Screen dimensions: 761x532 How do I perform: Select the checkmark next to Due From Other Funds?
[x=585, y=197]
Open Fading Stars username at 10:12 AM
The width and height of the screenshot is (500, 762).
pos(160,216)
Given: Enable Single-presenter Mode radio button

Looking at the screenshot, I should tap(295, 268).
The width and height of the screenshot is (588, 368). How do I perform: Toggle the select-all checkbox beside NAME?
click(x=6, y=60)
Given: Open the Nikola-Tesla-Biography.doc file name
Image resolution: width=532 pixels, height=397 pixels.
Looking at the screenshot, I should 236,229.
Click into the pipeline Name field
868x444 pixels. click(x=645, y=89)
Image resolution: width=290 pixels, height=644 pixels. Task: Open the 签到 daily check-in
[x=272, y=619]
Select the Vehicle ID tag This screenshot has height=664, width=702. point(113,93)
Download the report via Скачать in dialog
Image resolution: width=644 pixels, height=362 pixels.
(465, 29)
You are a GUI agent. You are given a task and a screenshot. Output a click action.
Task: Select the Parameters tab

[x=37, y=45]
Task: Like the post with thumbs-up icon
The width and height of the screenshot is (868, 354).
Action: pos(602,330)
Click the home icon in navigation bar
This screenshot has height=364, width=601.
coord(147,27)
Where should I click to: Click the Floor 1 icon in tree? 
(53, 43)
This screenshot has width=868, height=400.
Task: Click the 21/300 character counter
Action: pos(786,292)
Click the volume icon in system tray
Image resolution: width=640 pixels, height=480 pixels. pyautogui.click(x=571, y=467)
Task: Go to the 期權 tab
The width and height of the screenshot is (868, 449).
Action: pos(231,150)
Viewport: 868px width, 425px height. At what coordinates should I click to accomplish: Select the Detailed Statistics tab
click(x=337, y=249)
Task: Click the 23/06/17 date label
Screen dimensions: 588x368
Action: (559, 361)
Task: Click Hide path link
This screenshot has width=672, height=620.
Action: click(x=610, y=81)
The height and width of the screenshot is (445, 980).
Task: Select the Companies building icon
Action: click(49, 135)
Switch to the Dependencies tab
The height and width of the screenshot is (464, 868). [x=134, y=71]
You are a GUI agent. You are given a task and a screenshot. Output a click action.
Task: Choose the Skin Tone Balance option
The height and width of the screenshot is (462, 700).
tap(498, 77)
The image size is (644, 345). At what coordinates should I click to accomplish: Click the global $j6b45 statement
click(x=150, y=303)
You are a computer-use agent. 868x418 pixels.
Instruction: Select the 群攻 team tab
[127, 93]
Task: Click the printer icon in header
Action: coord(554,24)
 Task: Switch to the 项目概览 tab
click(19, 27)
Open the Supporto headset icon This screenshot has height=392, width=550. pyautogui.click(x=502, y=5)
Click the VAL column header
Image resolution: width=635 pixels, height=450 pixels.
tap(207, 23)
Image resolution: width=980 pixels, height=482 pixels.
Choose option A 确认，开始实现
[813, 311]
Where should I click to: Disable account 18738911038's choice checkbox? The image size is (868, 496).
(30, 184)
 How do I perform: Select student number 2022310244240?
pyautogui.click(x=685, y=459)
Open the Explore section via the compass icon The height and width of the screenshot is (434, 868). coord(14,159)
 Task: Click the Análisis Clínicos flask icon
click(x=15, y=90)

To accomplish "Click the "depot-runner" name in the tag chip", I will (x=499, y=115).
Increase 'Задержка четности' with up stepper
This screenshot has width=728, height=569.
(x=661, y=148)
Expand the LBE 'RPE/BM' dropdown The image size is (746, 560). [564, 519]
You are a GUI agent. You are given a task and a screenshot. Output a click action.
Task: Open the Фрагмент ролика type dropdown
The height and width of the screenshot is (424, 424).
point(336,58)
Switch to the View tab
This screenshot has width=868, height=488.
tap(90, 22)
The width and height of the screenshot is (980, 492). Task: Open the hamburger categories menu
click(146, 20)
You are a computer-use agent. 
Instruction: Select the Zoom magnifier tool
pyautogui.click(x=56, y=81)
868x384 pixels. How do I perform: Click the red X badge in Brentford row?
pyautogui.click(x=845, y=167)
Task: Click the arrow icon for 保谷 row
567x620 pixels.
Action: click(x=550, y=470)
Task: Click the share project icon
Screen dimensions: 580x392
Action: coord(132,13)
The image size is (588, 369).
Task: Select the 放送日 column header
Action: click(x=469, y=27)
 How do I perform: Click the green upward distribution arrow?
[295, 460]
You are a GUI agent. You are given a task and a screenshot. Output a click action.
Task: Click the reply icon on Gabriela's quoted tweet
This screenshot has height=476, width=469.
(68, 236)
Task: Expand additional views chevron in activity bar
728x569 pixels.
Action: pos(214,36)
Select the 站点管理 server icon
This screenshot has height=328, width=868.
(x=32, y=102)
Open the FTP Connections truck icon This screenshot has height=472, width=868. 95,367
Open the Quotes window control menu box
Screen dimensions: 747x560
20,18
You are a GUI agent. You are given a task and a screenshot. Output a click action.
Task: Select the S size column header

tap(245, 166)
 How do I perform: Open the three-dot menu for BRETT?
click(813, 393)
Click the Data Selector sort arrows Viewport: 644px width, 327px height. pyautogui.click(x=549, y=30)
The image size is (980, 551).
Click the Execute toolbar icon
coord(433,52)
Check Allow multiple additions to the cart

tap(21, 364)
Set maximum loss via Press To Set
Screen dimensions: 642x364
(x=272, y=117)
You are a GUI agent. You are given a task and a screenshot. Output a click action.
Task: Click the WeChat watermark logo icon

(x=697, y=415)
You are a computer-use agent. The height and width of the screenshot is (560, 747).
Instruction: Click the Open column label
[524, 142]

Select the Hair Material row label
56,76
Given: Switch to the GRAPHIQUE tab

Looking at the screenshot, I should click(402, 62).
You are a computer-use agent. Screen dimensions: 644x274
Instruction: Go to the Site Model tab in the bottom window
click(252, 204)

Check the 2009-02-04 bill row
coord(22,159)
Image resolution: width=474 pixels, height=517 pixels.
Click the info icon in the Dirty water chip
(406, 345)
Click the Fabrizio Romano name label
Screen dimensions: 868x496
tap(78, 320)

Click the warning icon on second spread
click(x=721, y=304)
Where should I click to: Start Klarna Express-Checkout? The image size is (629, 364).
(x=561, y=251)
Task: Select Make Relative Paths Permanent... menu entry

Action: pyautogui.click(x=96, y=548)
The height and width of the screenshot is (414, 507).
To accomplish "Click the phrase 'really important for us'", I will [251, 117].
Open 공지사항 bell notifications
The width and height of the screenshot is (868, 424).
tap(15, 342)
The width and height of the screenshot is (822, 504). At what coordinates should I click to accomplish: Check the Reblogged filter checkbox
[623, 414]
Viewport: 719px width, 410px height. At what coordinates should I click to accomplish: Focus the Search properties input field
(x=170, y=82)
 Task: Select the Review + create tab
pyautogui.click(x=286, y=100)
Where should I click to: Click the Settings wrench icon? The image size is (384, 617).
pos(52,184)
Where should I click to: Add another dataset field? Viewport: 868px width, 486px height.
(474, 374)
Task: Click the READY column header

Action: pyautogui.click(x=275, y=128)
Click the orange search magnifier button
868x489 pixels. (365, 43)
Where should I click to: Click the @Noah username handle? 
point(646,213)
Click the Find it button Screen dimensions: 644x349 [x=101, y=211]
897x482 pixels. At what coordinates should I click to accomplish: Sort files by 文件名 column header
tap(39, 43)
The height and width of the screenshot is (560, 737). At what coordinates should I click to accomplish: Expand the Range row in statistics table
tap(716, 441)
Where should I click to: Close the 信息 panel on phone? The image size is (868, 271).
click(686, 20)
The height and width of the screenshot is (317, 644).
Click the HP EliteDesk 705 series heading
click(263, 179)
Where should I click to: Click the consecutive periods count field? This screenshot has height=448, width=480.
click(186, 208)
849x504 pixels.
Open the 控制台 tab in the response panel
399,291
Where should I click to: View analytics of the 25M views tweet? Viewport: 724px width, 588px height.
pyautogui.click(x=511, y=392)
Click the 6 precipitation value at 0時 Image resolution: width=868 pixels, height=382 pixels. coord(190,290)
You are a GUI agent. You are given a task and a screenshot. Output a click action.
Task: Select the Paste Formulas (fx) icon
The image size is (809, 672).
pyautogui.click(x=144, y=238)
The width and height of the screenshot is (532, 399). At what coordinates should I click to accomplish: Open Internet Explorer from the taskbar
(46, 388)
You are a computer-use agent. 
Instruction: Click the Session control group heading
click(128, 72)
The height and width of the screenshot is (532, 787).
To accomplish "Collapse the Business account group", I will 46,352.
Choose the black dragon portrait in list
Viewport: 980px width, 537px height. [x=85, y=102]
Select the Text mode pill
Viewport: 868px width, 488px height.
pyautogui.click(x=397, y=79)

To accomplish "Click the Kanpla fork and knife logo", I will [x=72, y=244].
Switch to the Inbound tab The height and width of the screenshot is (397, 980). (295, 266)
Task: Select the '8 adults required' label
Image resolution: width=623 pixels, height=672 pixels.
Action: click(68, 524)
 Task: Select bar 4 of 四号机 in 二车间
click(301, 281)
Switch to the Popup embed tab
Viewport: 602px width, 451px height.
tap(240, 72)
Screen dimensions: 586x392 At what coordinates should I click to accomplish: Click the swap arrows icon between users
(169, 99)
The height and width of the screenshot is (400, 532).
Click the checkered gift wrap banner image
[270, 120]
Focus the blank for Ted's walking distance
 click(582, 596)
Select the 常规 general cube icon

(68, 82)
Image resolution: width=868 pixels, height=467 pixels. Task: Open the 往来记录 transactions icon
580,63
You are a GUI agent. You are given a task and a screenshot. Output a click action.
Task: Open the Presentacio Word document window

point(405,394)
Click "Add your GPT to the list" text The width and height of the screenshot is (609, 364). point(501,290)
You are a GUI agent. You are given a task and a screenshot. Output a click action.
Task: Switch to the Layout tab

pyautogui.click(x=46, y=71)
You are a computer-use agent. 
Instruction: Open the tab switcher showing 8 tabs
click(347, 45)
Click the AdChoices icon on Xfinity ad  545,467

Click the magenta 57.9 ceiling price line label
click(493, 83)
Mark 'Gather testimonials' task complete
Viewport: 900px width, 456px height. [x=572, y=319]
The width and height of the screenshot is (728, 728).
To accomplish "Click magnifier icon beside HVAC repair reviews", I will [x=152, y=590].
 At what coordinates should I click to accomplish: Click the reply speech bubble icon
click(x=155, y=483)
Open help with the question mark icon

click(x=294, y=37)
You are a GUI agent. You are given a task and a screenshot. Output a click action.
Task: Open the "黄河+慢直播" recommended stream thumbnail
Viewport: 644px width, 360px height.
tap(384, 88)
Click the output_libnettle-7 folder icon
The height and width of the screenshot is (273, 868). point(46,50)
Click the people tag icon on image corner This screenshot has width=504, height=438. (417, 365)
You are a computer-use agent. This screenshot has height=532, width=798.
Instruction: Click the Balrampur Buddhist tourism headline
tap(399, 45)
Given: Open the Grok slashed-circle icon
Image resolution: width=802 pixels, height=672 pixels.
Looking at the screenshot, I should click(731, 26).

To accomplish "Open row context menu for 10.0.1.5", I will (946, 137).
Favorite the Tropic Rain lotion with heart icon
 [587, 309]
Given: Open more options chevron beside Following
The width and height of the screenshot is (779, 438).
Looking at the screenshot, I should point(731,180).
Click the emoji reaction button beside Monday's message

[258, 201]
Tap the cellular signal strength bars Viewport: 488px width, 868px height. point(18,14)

■ ■ ■ ■ ■ ■ ■

Exercise
Among the entries above, the lines between the ones containing "Where should I click to: Click the consecutive" and "Click the 6", inclusive, are to be transcribed exactly. No other line is to be given.

Answer box
Where should I click to: Click the consecutive periods count field? This screenshot has height=448, width=480.
click(186, 208)
849x504 pixels.
Open the 控制台 tab in the response panel
399,291
Where should I click to: View analytics of the 25M views tweet? Viewport: 724px width, 588px height.
pyautogui.click(x=511, y=392)
Click the 6 precipitation value at 0時 Image resolution: width=868 pixels, height=382 pixels. coord(190,290)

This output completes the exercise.